Determination of the binding ability of RpoS to RNAP and csgD promoter. (A) Immunoblotting analyses for binding activity of RpoS to RNAP. The purified RpoS protein (2.0 mg/mL) were incubated with his-tag Dynabeads (50 μL, Invitrogen). The beads were incubated with the clarified lysates including RNAP for 15 min. After being washed, the samples were resolved in SDS-PAGE, transferred onto PVDF membranes (Millipore), and probed with primary anti-RpoS, anti-RpoA, and anti-RpoB antibodies. (B) EMSA assays. The csgD promoter genes were PCR labeled using FAM-modified primer. The labeled DNA fragments and purified RpoS protein were incubated in the reaction system contained 4 μL 5 × binding buffer (Beyotime Biotechnology) and 200 ng of poly dI-dC (Sigma-Aldrich). The final mixtures were run on a 6% SDS-PAGE. The images were scanned and observed using a fluorescence imaging system (Typhoon FLA 9500, GE Healthcare). The data showed one representative experiment of three independent assays. (C) Determination of β-galactosidase activity.
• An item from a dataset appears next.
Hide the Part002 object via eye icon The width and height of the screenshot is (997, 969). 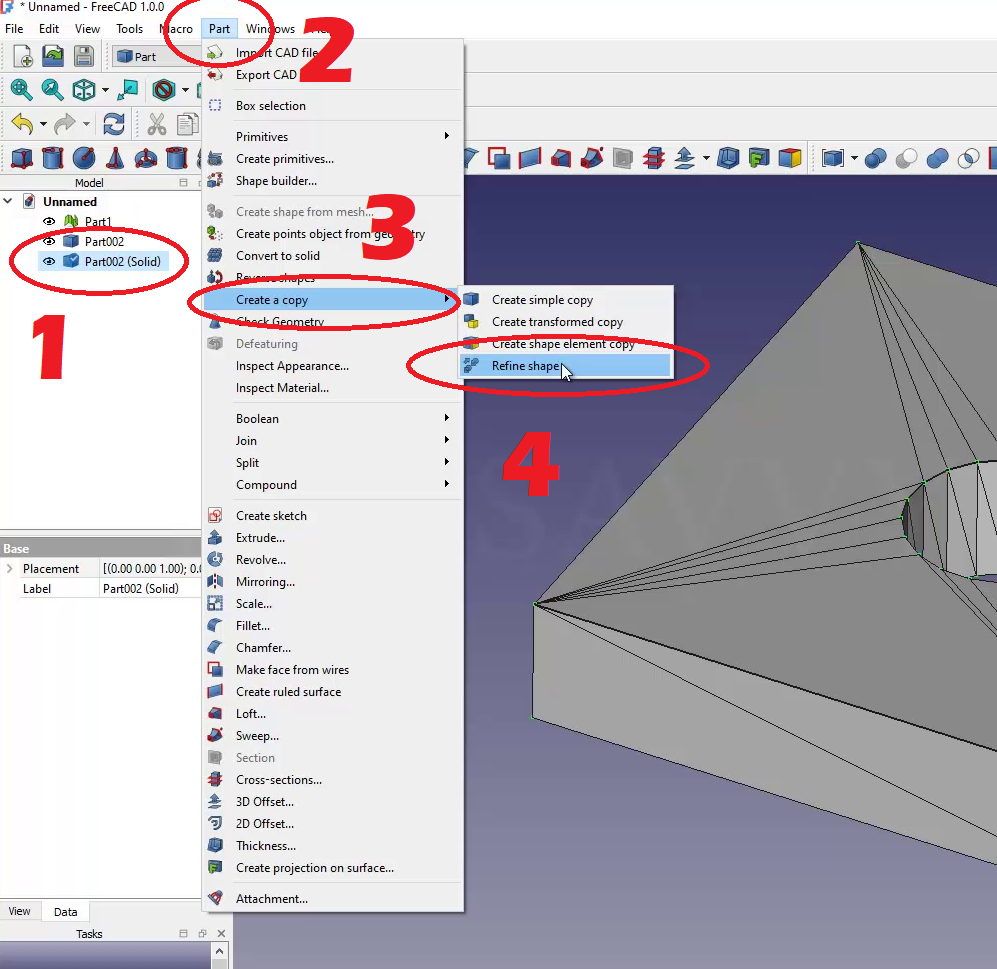tap(48, 241)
Plasmid pcsgD-lacZ was transformed into S6702, S11923-3, and their rpoS deletion mutants. The transformants were cultured in dishes at 28°C for 24 h and 48 h without shaking. After measuring the absorbance at 600 nm, the samples were mixed with reaction buffer and stop buffer. The absorbance was measured at 420 nm and the β-galactosidase activity was calculated. The bars represent the means of three independent assays. *P < 0.05.